### Exercise
Output every record word for word, minus the pictures.

### Records from a data source
● ● ● ● ●
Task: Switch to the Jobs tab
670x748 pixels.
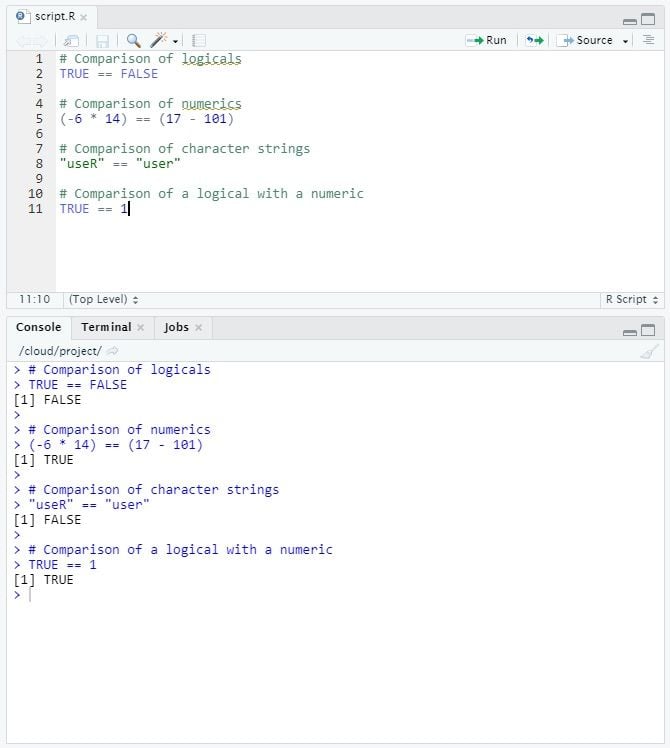Action: point(176,327)
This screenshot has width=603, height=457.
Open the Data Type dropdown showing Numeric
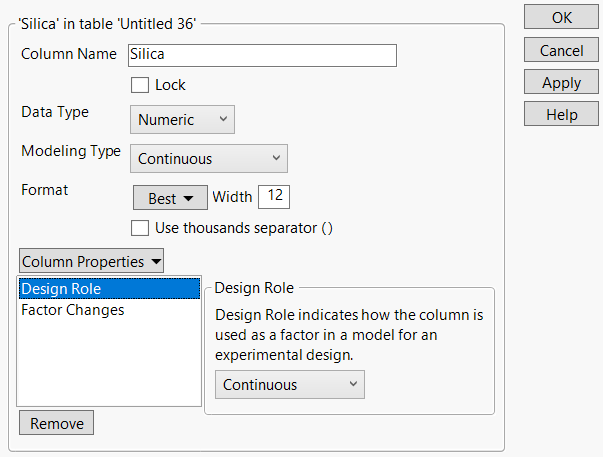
● ● ● ● ●
### Solution
Task: Switch to the Jobs tab
670x748 pixels.
Action: point(176,327)
This screenshot has width=603, height=457.
Open the Data Type dropdown showing Numeric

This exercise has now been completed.